Records from a data source

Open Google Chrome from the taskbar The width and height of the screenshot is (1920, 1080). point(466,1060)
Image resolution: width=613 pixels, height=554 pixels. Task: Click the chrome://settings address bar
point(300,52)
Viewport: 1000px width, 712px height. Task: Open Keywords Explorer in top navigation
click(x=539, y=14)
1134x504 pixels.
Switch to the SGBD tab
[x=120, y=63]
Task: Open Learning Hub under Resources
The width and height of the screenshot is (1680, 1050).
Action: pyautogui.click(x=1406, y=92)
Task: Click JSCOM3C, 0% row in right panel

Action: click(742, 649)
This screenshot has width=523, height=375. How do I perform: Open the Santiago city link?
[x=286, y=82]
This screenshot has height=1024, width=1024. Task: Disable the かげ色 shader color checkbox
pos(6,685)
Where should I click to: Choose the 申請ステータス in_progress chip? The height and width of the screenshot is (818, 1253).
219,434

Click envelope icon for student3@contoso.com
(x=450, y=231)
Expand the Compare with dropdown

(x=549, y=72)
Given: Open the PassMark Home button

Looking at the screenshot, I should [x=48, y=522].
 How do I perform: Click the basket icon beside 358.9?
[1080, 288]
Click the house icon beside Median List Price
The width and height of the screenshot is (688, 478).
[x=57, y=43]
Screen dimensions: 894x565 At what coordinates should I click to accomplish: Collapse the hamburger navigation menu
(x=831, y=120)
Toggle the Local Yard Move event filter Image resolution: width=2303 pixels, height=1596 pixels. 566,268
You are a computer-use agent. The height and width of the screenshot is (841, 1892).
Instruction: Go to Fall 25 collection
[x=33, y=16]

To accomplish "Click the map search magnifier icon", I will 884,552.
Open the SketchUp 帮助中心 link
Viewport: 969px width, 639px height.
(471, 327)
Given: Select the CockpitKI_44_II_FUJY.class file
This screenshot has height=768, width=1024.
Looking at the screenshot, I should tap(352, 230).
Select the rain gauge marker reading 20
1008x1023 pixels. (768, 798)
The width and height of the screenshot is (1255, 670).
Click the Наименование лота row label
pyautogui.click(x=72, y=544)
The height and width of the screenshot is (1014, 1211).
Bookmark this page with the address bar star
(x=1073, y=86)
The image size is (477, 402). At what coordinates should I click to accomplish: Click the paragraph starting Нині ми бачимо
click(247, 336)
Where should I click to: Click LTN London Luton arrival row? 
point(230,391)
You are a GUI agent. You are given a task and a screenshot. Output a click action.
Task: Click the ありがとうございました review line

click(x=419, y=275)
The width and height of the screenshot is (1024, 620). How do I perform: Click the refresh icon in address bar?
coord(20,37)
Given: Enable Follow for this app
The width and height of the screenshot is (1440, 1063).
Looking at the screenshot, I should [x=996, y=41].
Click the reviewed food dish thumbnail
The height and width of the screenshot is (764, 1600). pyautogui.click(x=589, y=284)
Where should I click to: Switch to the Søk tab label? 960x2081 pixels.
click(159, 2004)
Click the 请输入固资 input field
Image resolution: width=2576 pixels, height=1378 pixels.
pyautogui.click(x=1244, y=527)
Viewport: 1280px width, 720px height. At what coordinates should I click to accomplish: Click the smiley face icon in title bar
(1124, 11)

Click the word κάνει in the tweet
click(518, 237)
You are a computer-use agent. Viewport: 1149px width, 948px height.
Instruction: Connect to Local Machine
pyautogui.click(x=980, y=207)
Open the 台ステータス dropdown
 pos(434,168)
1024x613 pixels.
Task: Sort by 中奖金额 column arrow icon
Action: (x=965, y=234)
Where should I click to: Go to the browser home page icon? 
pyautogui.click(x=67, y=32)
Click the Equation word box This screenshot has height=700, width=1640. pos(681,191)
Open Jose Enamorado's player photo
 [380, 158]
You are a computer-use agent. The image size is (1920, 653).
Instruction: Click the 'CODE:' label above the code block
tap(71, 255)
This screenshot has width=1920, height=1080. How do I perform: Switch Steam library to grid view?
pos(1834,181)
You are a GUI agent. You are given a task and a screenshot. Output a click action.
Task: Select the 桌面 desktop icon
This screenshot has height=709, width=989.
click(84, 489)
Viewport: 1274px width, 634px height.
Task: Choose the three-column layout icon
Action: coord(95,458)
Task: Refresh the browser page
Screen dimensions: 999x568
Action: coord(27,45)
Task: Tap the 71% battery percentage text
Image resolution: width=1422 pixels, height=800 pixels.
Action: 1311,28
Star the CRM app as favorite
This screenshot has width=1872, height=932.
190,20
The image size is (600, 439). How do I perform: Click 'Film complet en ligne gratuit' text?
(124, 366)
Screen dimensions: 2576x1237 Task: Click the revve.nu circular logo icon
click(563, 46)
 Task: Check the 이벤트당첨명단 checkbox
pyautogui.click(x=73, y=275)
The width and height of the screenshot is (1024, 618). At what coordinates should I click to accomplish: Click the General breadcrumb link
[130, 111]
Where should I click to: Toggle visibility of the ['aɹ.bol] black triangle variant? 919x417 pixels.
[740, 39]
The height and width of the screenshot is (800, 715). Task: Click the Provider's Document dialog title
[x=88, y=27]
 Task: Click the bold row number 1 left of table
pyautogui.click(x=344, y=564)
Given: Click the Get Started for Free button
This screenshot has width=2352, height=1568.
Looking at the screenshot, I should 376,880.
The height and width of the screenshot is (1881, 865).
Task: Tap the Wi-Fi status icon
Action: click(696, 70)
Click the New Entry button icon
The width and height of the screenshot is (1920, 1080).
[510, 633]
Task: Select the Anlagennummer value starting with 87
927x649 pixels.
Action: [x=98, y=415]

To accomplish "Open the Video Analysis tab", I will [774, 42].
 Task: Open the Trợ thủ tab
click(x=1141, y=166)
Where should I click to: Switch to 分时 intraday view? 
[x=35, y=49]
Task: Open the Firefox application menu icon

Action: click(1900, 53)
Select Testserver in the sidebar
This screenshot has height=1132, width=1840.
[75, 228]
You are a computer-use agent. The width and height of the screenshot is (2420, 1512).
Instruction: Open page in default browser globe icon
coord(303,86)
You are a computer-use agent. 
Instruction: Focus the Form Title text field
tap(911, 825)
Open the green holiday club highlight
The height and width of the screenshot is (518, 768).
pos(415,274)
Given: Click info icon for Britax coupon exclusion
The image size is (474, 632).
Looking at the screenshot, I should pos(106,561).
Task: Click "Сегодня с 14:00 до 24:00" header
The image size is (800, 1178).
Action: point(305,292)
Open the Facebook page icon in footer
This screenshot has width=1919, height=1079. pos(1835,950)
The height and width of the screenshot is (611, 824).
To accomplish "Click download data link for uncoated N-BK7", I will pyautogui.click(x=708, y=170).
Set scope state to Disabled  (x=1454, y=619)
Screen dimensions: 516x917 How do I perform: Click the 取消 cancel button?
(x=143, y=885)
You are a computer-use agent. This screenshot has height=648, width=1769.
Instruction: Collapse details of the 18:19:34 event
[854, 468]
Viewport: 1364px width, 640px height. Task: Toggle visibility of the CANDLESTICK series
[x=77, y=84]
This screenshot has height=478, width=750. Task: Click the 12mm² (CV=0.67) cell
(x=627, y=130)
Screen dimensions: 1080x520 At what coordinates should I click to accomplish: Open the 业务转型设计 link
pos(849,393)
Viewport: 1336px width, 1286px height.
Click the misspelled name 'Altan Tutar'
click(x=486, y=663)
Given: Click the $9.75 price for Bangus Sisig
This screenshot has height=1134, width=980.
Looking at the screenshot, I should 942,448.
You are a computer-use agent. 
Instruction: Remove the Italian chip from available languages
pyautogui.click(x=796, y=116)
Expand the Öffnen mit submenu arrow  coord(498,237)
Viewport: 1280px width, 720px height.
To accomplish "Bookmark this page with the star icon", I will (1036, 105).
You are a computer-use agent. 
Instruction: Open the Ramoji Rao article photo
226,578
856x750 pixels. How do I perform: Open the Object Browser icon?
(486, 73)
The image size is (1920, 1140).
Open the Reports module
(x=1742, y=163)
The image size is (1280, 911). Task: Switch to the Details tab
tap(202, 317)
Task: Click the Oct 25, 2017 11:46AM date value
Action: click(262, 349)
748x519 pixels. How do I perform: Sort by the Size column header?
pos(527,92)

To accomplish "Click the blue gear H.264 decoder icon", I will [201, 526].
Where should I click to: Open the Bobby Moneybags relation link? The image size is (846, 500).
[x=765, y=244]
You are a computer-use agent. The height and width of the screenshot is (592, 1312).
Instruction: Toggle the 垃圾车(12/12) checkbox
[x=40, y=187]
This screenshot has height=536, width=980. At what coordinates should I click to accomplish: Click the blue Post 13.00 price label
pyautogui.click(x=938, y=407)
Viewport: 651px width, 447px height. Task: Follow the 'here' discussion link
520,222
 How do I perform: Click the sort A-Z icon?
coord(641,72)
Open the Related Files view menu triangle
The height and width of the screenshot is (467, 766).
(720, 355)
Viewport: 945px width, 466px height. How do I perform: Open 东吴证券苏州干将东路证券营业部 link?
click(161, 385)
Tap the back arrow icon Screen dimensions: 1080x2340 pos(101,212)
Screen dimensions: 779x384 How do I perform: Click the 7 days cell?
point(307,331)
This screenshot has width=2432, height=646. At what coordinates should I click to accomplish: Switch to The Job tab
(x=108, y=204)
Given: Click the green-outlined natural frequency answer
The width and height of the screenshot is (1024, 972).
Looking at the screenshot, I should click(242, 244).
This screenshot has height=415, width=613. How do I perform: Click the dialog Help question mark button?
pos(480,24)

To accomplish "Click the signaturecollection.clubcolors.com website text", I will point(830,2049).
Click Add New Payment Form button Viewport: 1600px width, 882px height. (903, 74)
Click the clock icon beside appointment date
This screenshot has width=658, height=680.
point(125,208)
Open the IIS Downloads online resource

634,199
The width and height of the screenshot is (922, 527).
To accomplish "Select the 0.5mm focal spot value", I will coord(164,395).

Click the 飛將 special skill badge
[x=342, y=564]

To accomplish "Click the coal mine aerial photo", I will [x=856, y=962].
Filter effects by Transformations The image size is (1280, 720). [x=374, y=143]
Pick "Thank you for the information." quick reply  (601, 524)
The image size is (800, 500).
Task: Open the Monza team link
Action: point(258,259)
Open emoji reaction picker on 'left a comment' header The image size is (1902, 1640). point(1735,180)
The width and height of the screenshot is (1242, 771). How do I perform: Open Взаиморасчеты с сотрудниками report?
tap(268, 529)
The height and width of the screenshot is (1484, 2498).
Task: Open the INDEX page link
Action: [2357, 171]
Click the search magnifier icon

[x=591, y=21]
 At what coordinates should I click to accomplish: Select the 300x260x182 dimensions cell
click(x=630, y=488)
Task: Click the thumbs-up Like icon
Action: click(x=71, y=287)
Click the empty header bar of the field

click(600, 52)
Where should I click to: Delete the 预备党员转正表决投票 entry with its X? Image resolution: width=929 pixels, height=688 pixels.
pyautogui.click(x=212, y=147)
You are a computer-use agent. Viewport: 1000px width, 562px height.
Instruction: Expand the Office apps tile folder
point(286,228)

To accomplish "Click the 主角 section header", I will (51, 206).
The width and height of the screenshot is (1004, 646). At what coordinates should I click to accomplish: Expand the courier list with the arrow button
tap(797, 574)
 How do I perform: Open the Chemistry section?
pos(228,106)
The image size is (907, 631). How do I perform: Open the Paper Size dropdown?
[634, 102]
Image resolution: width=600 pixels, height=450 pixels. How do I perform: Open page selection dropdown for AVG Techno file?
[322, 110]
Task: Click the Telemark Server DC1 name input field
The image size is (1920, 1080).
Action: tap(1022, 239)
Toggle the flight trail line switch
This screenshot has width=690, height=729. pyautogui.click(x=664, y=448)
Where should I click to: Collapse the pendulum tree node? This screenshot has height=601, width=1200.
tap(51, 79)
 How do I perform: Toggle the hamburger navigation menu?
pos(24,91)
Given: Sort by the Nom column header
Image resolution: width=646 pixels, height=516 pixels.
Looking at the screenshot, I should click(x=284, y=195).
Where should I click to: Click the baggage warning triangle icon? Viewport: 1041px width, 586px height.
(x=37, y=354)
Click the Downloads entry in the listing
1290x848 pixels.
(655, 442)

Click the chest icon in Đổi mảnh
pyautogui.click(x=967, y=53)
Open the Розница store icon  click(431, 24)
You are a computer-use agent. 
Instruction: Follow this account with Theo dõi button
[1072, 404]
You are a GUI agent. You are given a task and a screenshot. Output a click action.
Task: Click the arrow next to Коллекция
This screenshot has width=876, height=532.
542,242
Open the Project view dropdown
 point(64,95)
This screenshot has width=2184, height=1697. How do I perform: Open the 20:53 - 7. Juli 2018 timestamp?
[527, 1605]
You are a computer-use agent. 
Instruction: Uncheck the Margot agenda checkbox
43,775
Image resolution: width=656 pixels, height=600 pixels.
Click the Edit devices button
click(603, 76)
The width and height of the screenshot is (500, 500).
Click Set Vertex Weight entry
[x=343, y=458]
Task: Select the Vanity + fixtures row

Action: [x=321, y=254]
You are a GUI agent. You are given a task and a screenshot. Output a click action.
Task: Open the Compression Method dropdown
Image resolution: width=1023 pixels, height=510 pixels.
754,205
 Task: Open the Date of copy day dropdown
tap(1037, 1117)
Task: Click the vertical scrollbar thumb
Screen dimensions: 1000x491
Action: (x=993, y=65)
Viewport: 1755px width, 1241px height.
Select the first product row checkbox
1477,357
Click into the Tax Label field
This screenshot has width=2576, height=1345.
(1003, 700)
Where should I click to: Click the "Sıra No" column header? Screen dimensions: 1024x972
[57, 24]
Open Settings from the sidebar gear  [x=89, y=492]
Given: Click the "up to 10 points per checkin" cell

- **Task statement**
Find each line in the items above that contains the string "Where" and copy those lines in full, treating uppercase and lowercase letters as different.

- **The solution**
Where should I click to: Choose the 申請ステータス in_progress chip? The height and width of the screenshot is (818, 1253).
Where should I click to: Click LTN London Luton arrival row? 
Where should I click to: Switch to the Søk tab label? 960x2081 pixels.
Where should I click to: Go to the browser home page icon? 
Where should I click to: Toggle visibility of the ['aɹ.bol] black triangle variant? 919x417 pixels.
Where should I click to: Switch to 分时 intraday view? 
Where should I click to: Open the Bobby Moneybags relation link? The image size is (846, 500).
Where should I click to: Delete the 预备党员转正表决投票 entry with its X? Image resolution: width=929 pixels, height=688 pixels.
Where should I click to: Collapse the pendulum tree node? This screenshot has height=601, width=1200.
Where should I click to: Click the baggage warning triangle icon? Viewport: 1041px width, 586px height.
Where should I click to: Click the "Sıra No" column header? Screen dimensions: 1024x972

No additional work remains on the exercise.